NIV Congres

Objective Ischemic postconditioning (IPoC) may reduce renal ischemia-reperfusion injury (IRI) after kidney transplantation. We performed a first human pilot trial to study the feasibility and safety of IPoC in human deceased-after-cardiac death (DCD) kidney transplantation (KT).

Methods All patients undergoing DCD KT were eligible. The IPoC algorithm consisted of 1 minute reperfusion followed by 1 minute of ischemia, repeated three times. All complications of this procedure were listed. The primary outcome was the incidence of delayed graft function (DGF). Secondary outcome was renal function at 12 weeks. Data were compared to a historical control group (n=40), consisting of our most recent cohort of DCD KT patients before trial initiation. Follow up was 12 weeks.

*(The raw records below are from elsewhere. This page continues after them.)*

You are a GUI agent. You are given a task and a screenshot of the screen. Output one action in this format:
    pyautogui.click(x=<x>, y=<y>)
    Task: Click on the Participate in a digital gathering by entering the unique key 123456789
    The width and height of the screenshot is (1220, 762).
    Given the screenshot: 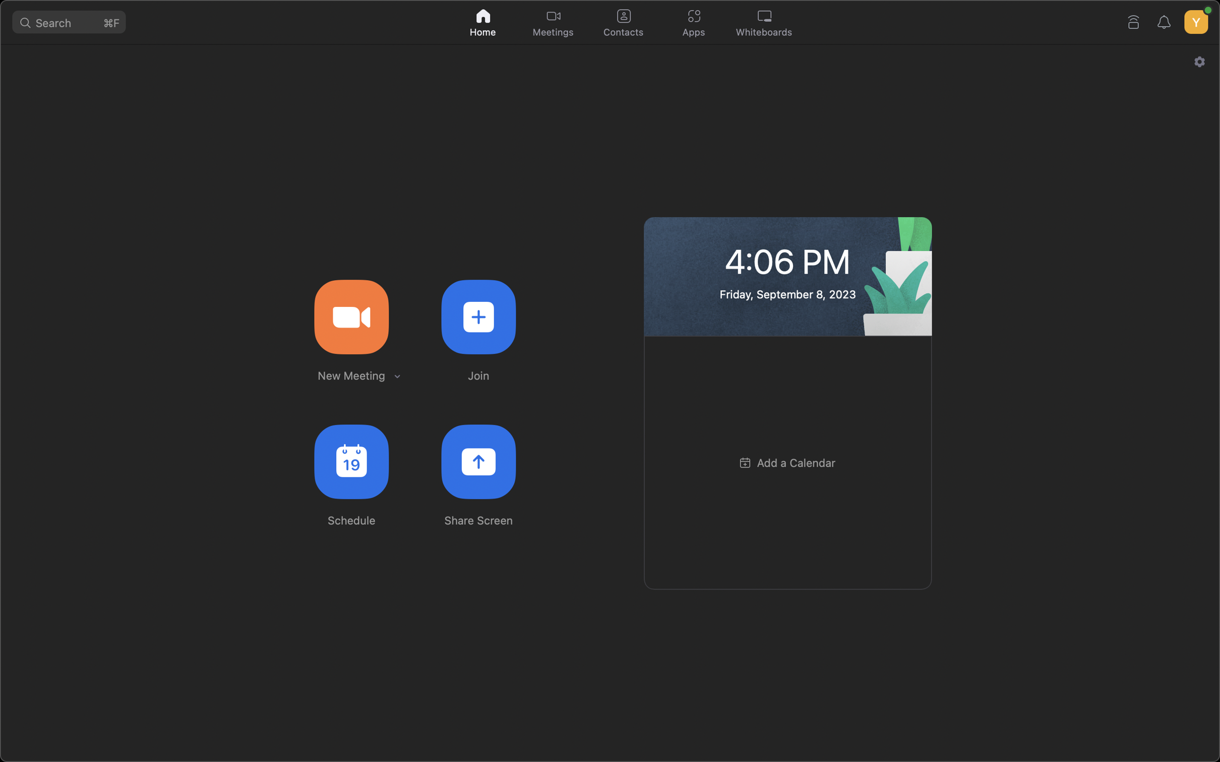 What is the action you would take?
    pyautogui.click(x=478, y=316)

Results A total of n=20 patients was included. Mean donor age and serum creatinine were higher in the experimental than in the historical control group: 61 yr (20-71) versus 51.5 yr (24-74) (p=0.01) and 79 umol/L ± 34.2 versus 63.8 umol/L ± 23.4 (p=0.047), respectively. In the experimental group, more kidneys had massive atherosclerosis: 25% vs 2.5% (p=0.01). IPoC was successfully applied in all patients. One patient suffered from a venous tear due to clamp manipulation. The incidence of DGF was 85% vs 62.5% (p= 0.07). Renal function was comparable between groups at 12 weeks after transplantation: 161 umol/L (109-536) vs 149 umol/L (81-315) (p=0.10). Postoperatively, no additional risks or complications were seen as a consequence of IPoC.

Conclusion We demonstrate for the first time that IPoC is feasible and appears to be safe in human KT. No benefit in terms of reduced DGF or better renal function was observed as a result of IPoC. This may have been caused by poorer donor organ quality.